Risk Adjusted Performance | 0.14 | |||
Market Risk Adjusted Performance | (8.14) | |||
Mean Deviation | 0.7497 | |||
Semi Deviation | 0.5567 | |||
Downside Deviation | 2.02 | |||
Coefficient Of Variation | 566.77 | |||
Standard Deviation | 1.44 |
Please note, the risk measures we provide can be used independently or collectively to perform a risk assessment. When comparing two potential stocks, we recommend comparing similar stocks with homogenous growth potential and valuation from related markets to determine which investment holds the most risk.
Goodyear Public Suggested Diversification Pairs
Pair trading is one of the very effective strategies used by professional day traders and hedge funds capitalizing on short-time and mid-term market inefficiencies. The approach is based on the fact that the ratio of prices of two correlating shares is long-term stable and oscillates around the average value. If the correlation ratio comes outside the common area, you can speculate with a high success rate that the ratio will return to the mean value and collect a profit.
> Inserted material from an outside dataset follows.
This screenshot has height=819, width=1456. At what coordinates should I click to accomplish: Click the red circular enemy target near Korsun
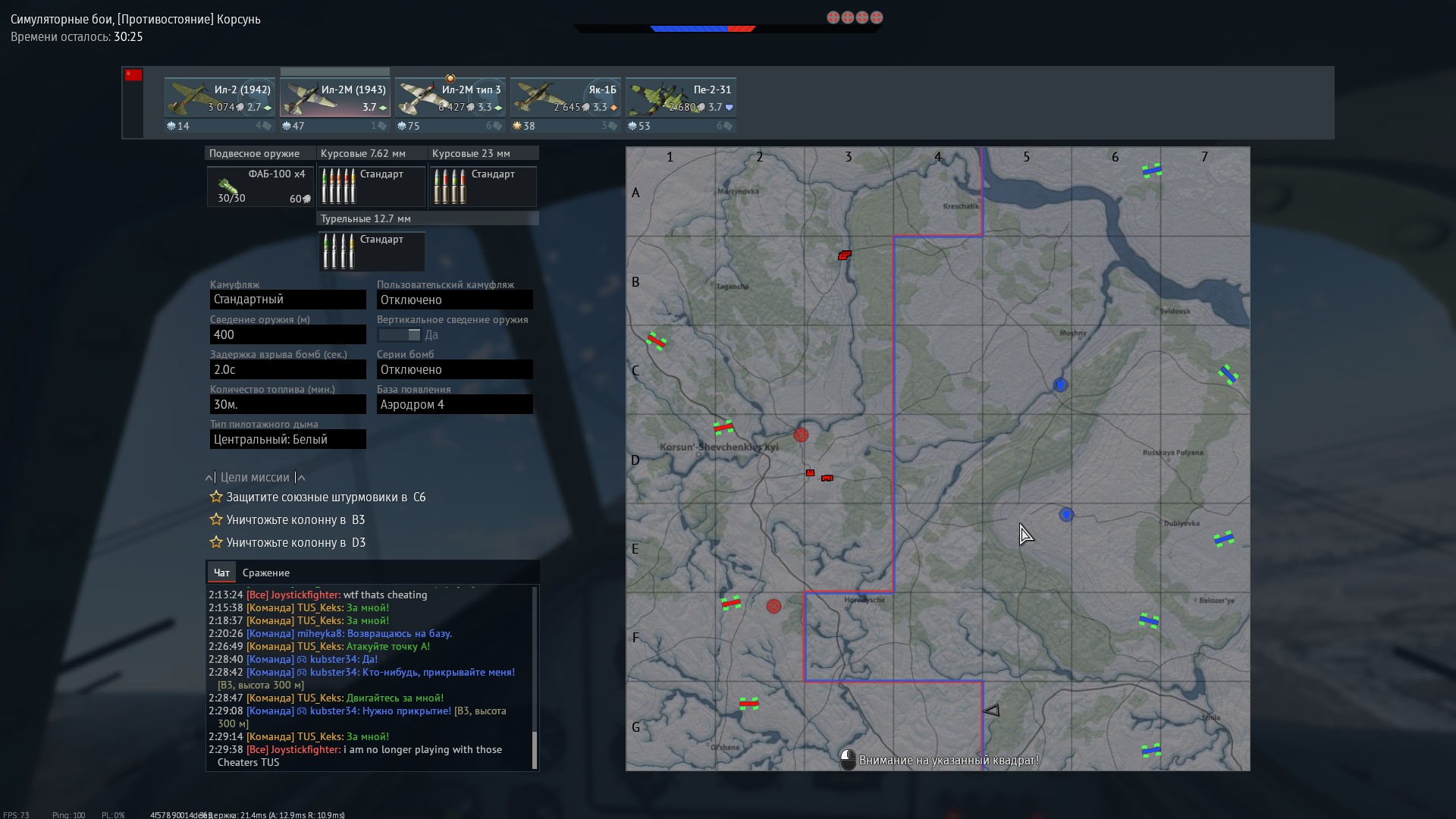click(801, 435)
The effect of pair diversification on risk is to reduce it, but we should note this doesn't apply to all risk types. When we trade pairs against Goodyear Public as a counterpart, there is always some inherent risk that will never be diversified away no matter what. This volatility limits the effect of tactical diversification using pair trading. Goodyear Public's systematic risk is the inherent uncertainty of the entire market, and therefore cannot be mitigated even by pair-trading it against the equity that is not highly correlated to it. On the other hand, Goodyear Public's unsystematic risk describes the types of risk that we can protect against, at least to some degree, by selecting a matching pair that is not perfectly correlated to Goodyear Public.
Other Information on Investing in Goodyear Stock
Goodyear Public financial ratios help investors to determine whether Goodyear Stock is cheap or expensive when compared to a particular measure, such as profits or enterprise value. In other words, they help investors to determine the cost of investment in Goodyear with respect to the benefits of owning Goodyear Public security.